One of the design aspects of both projects discussed with the architects was a desire to conform to Thomas Jefferson’s sense of place, which Lyn felt was crucial. While it’s far from a typical Virginia farmhouse, there’s a horse barn and paddock nearby, and the house has a “silo” that echoes its rural setting. The silo, or tower, is what gives the house its exotic characteristic. The tower has served multiple functions including (formerly) a children’s play and study room, office space for Lyn, and the archives of the late Lydia Csató Gasman. Gasman was once a UVA art history professor, artist, and one of the world’s leading experts on the life and work of Pablo Picasso. She was also a mentor to Lyn, who now co-manages Gasman’s archives and estate.

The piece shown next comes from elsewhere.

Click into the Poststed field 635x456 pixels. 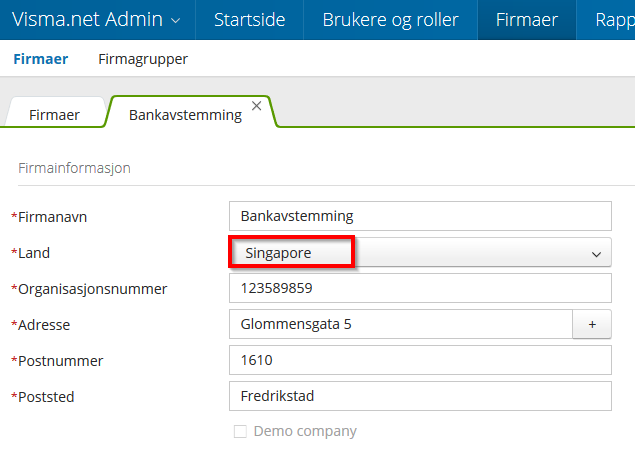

“We now have Lydia’s books in the upstairs round-room, floor to ceiling,” Lyn says. “The room started as my office, but now it’s our ‘control room.’ We also have Russ’s sculpture perched on the bookshelves up there. Necessarily, the whole house has to be storage for art, too, but I’m not complaining!”
The great living-dining room on the ground floor of the L-shaped house wraps around another courtyard that brings the outside in through large windows on two sides. The space is conducive to entertaining, which is convenient for the gallery’s many openings, lectures, and attendance by their Collectors’ Club. Lyn and Russ strive “to raise the level of art awareness in Charlottesville.”
Across the way, the tri-level gallery-studio features and displays the work of artists—both nationally known and regional. The excellent lighting, high ceilings, and window placement allow for striking shows that present the art to its best advantage.
The second level houses Russ’s studio, which would inspire even non-artistic types to take up the brush, or chisel, or whatever tools are needed to create Russ’s large, colorful, detailed canvasses and almost life-size sculptures that dominate the scene with wit and artistry. His work has been featured at the Venice Biennale and the Whitney Biennial and is kicking off Les Yeux du Monde’s fall season with a one-man exhibition.
W. G. Clark wrote, “Architecture, whether as a town or a building, is the reconciliation of ourselves with the natural land. At the necessary juncture of culture and place, architecture seeks not only the minimal ruin of landscape, but something more difficult: a replacement of what was lost with something that atones for that loss. In the best architecture, this replacement is through an intensification of the place, where it emerges no worse for human intervention, where culture’s shaping of the place to specific use results in a heightening of the beauty of the landscape. In these places, we seem worthy of existence.”
In designing the gallery-studio, Clark “really did accomplish that idea of replacement by using the corten steel on two sides that changed slowly from slate gray to the red color reminiscent of our red clay. And the glass block on the side that faces the house keeps the structure from taking over. … It all sort of blends in amazingly,” Lyn says.
Les Yeux du Monde—which Lyn so named because she hopes “to open people’s eyes” to the wonders and meaning of art—is a self-sufficient and welcoming setting that enriches visitors’ intellectual and spiritual lives while providing a world-class showcase for the visual arts.